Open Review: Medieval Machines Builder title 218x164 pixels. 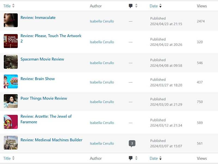[52, 140]
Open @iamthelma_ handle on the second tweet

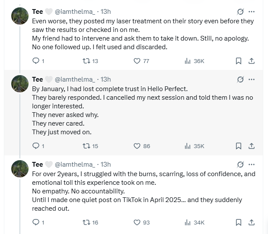[x=75, y=79]
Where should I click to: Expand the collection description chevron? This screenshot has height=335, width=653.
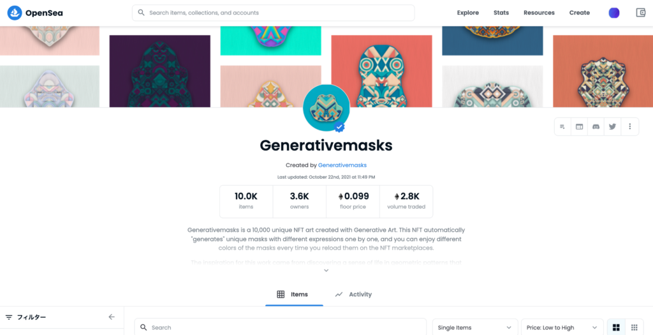327,271
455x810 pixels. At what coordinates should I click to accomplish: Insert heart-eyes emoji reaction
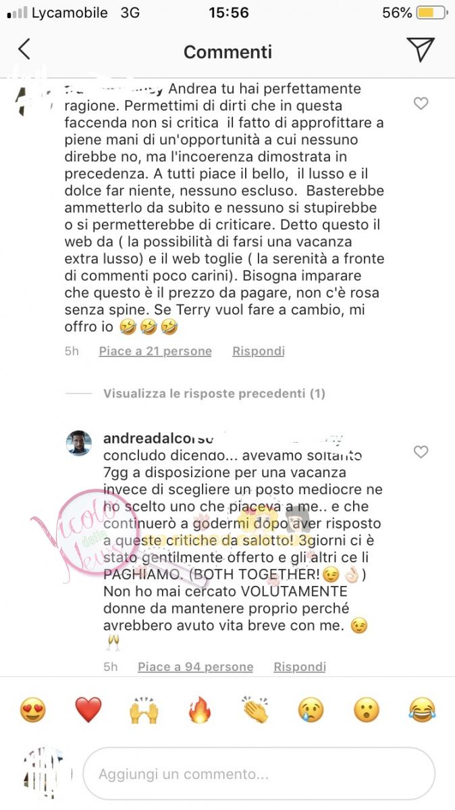pos(32,710)
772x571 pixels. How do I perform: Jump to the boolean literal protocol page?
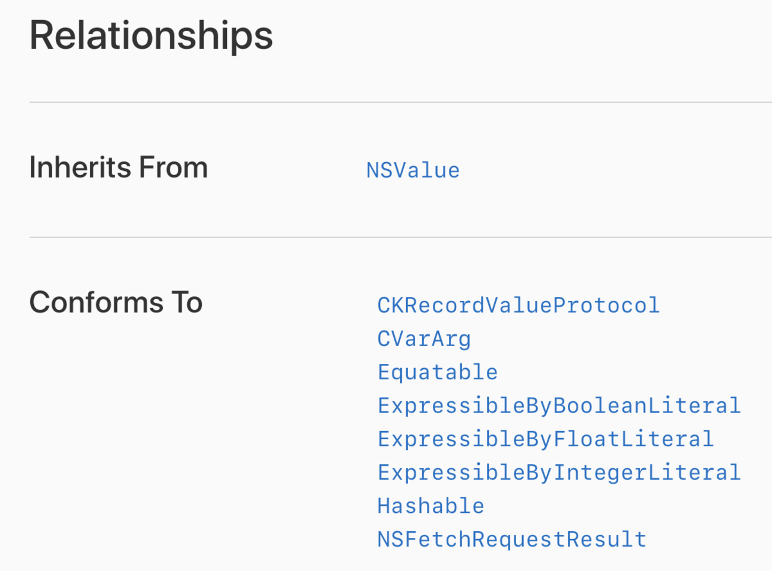[x=559, y=405]
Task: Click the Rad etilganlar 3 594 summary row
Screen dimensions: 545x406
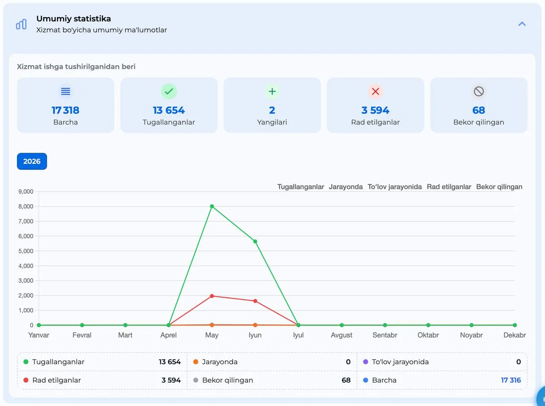Action: point(102,380)
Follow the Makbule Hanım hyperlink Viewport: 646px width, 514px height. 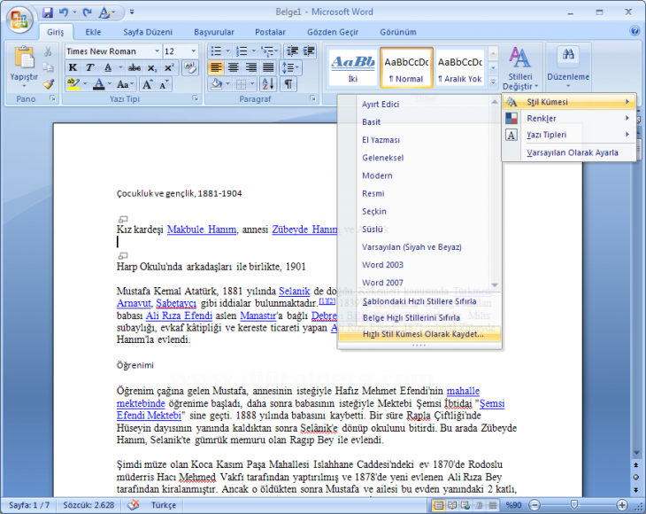(x=202, y=230)
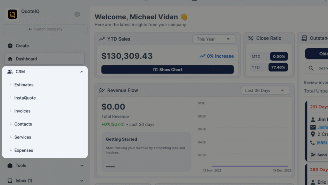Image resolution: width=328 pixels, height=185 pixels.
Task: Click the Show Chart button
Action: [x=168, y=69]
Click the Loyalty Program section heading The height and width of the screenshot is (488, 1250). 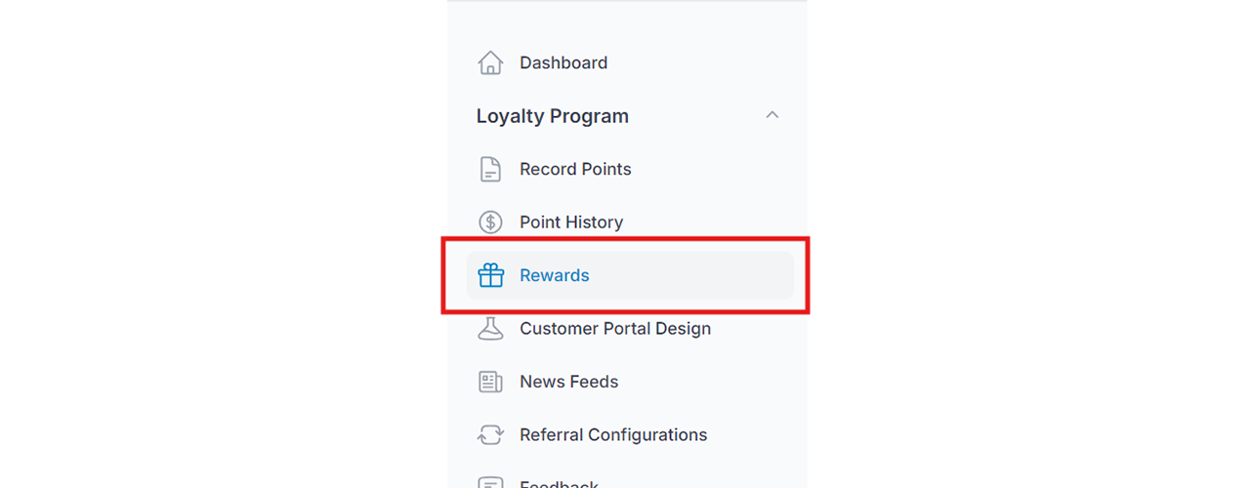553,116
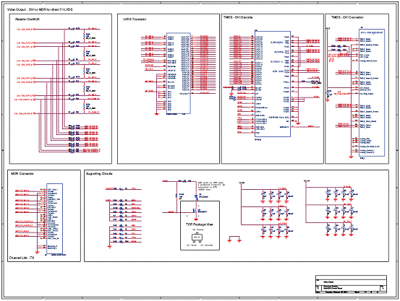
Task: Select the DVI connector component symbol
Action: click(372, 92)
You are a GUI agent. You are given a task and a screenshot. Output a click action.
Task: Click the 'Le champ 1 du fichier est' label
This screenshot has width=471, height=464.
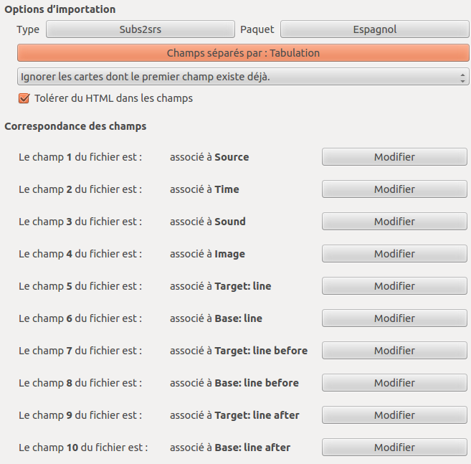pyautogui.click(x=80, y=157)
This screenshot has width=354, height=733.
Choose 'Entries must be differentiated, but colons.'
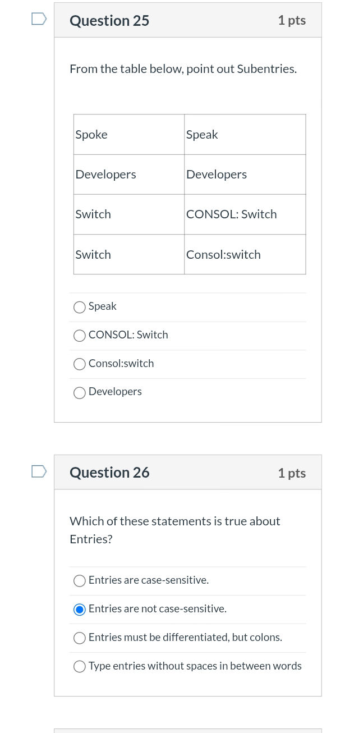click(x=79, y=638)
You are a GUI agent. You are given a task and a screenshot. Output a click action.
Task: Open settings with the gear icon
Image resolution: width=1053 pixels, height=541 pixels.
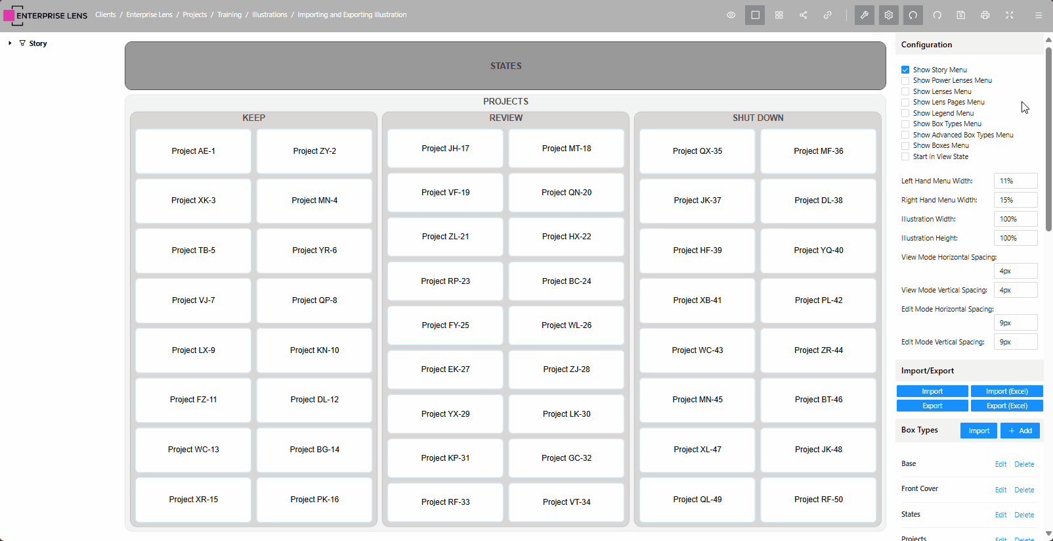pyautogui.click(x=889, y=15)
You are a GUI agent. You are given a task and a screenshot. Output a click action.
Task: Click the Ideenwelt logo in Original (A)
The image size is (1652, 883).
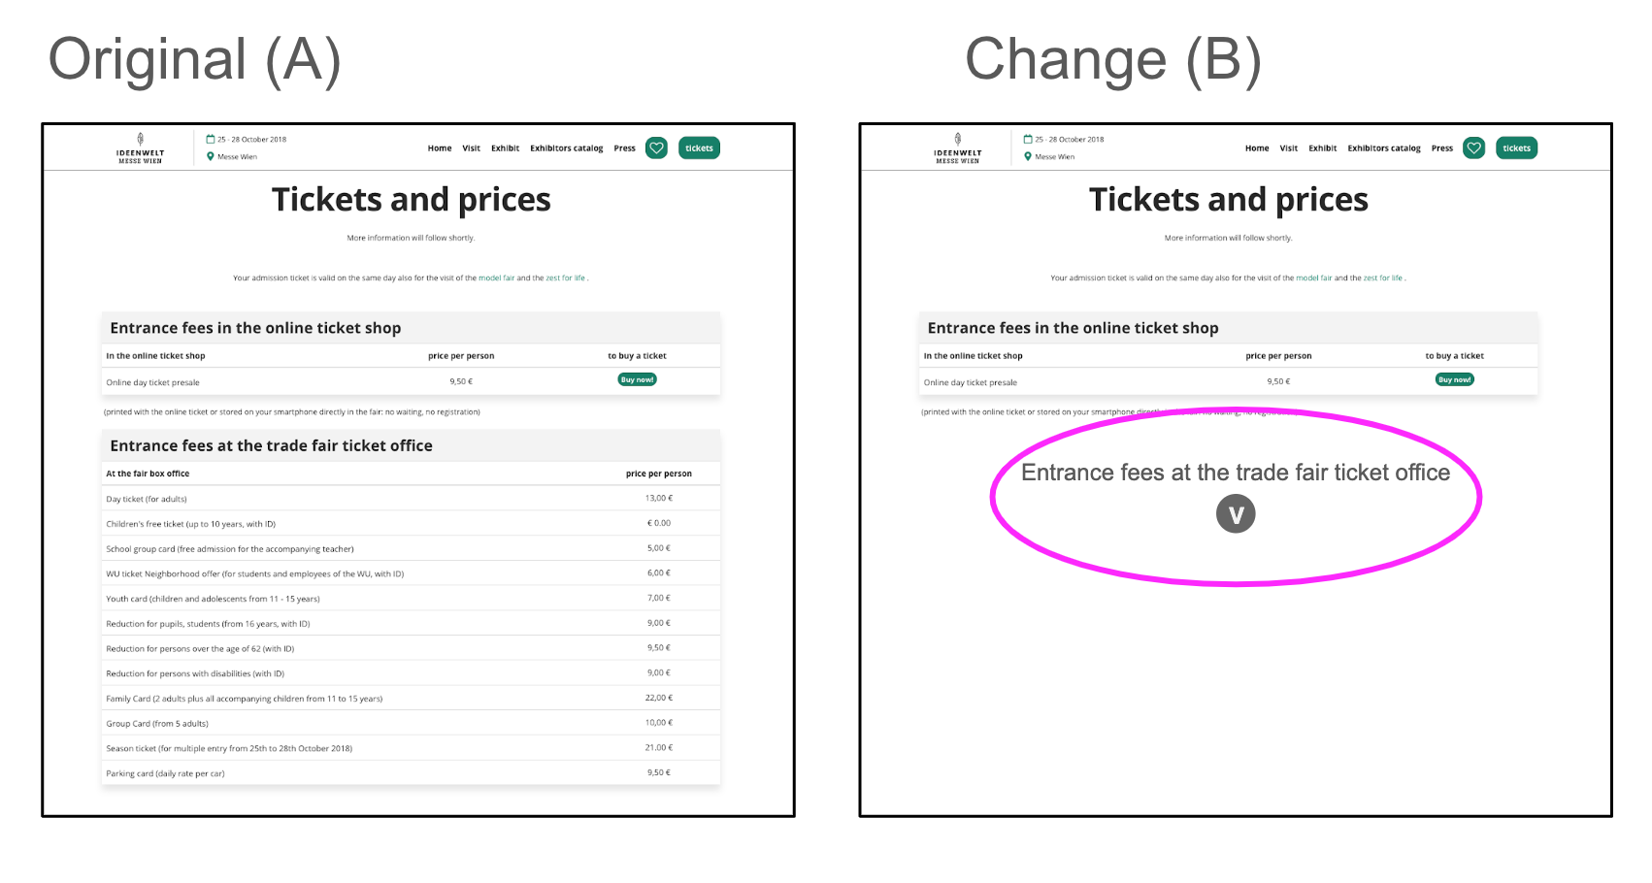click(x=141, y=148)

------------------------------------

Only one thing is required here: an exact copy of the lines from the one bearing "Task: Click the 'Le" through the final line above, both included, with pictures left out.

(SOLUTION TO THIS PROBLEM):
Task: Click the 'Le champ 1 du fichier est' label
This screenshot has width=471, height=464.
pyautogui.click(x=80, y=157)
This screenshot has width=354, height=733.
Choose 'Entries must be differentiated, but colons.'
click(x=79, y=638)
You are a GUI agent. You are given a task and a screenshot. Output a click action.
Task: Open settings with the gear icon
Image resolution: width=1053 pixels, height=541 pixels.
pyautogui.click(x=889, y=15)
You are a GUI agent. You are given a task and a screenshot. Output a click action.
Task: Click the Ideenwelt logo in Original (A)
The image size is (1652, 883).
click(x=141, y=148)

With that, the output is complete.